[Opening Source extract section]
Within the context of therapy, heightened hypnotic concentration has value as an inherent aspect of trance and is a partial explanation of the effectiveness of hypnotic suggestion. In addition, specific issues such as improved study habits and various achievement goals ranging from public speaking to improved sports performance, are addressed directly by this hypnotic phenomenon. The subject can actually re-enter a state of self-hypnosis later while studying or performing, to gain further value from the concentration inherent to the hypnotic state.
While sometimes directly associated with concentration (as in some of the above examples), heightened recall during hypnosis has many functions. Revivification of significant events, whether or not they were previously repressed, can be combined with many therapeutic modalities. Also, many persons have used hypnotic access to buried memories to find missing objects of value. Although the use of hypnosis for solving crimes has been restricted in recent years by the courts, hundreds of crimes have been solved by the use of forensic hypnosis, such as when Ed Ray's hypnotic recall of the license plate after the Chowchilla kidnapping led investigators to the kidnappers. Victims and witnesses to crimes have hypnotically recalled crucial memories, whether buried because of detail or time or trauma.
A person can be taught to re-enter hypnosis to access stored memories while taking examinations or, in certain situations, to improve job effectiveness. Therefore, persons developing memory recall skills are supported by the value of increased suggestibility during the initial hypnosis sessions, as well as by the later heightened concentration and recall natural to the state of self-hypnosis. (Other values of hypnosis will also apply to improved recall, such as various uses of therapy for test anxiety.)
[Closing Source extract section]
[Opening Data excerpt section]
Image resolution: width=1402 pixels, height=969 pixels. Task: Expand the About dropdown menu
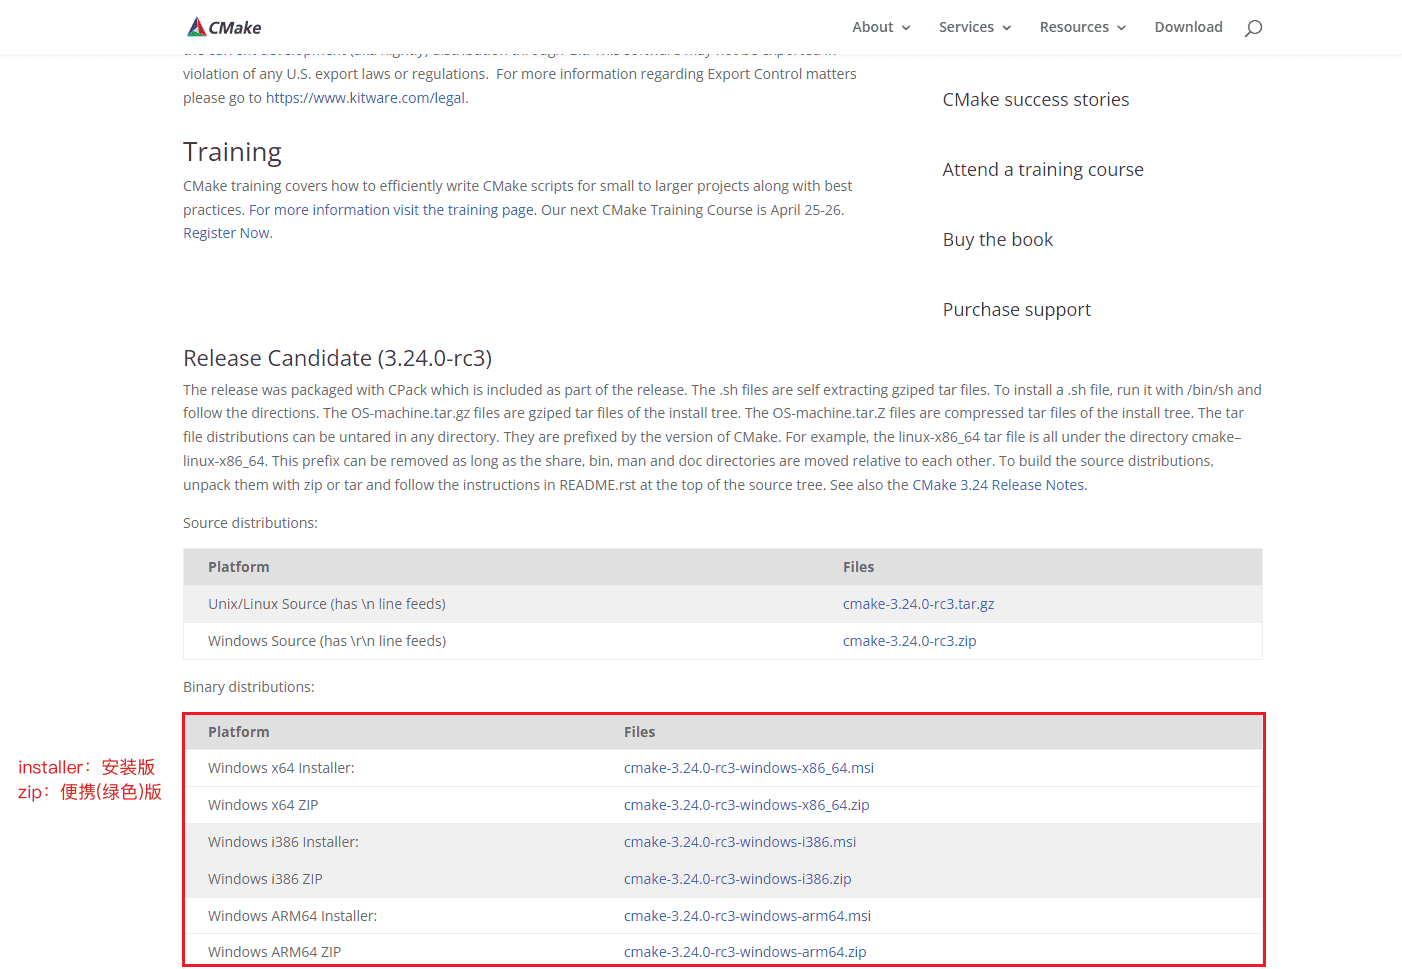[880, 27]
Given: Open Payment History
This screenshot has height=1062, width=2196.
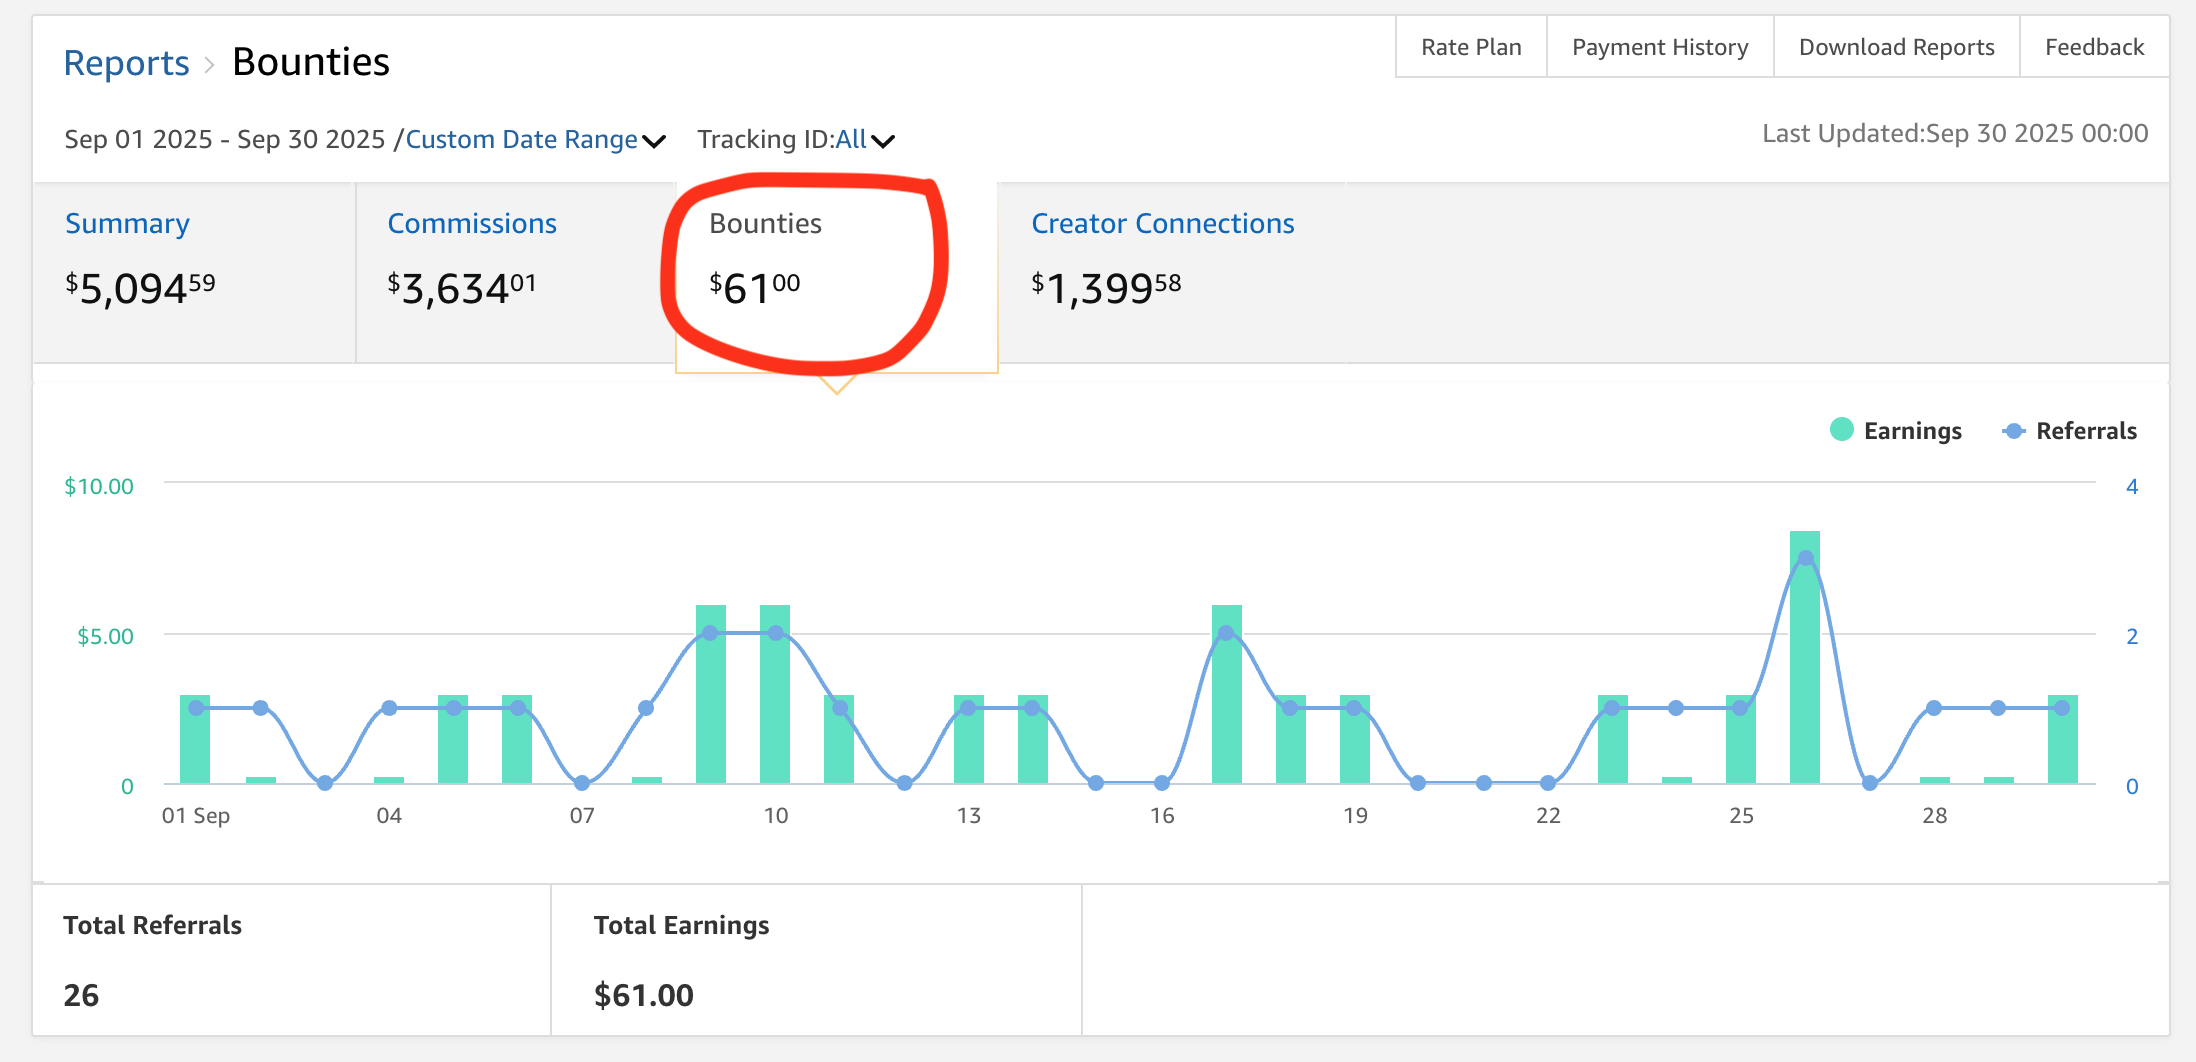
[Closing Data excerpt section]
Assignment A: How would you render this sentence from the hypnosis text in Spanish: "A person can be taught to re-enter hypnosis to access stored memories while taking examinations or, in certain situations, to improve job effectiveness."
Assignment B: Write the next part of the text on hypnotic concentration and recall, picking up after its final sentence.
Nothing in the data is needed here.

Response box A: A una persona se le puede enseñar a volver a entrar en hipnosis para acceder a recuerdos almacenados mientras presenta exámenes o, en ciertas situaciones, para mejorar su eficacia en el trabajo.

Response box B:
The pain threshold changes dramatically during hypnosis or self-hypnosis. Hypnosis can provide great relief for chronic pain sufferers referred by their physicians for such complaints as back pain, arthritis, headaches or recovery from injury. As with any issue, the good hypnotherapist will work comprehensively and holistically toward lasting results, dealing with life-style, stress, emotions and personality factors, as well as possible secondary gains. self-hypnosis can often provide some immediate benefit, while any underlying emotional and life-style issues are addressed during hypnotherapy sessions.
In deeper levels of hypnosis major surgery can, in many cases, be painlessly performed with no other anesthetic agent. In addition, physiological functions normally controlled by the subconscious can be effected, such as by suggestions from a dentist to a hypnotically anesthetized patient to control salivation and bleeding.
Increased access to the emotions during hypnosis has many uses. Often hypnotized persons later report having experienced feelings of bliss, joy or euphoria, sometimes spontaneously and other times as a response to post-hypnotic suggestions or therapeutic methods. Such feelings can be very meaningful and have substantial therapeutic value. When a person has been struggling with feelings such as fear, grief or anger, there are various therapeutic methods during hypnosis to help him or her access those feelings when appropriate and express, release or transform them.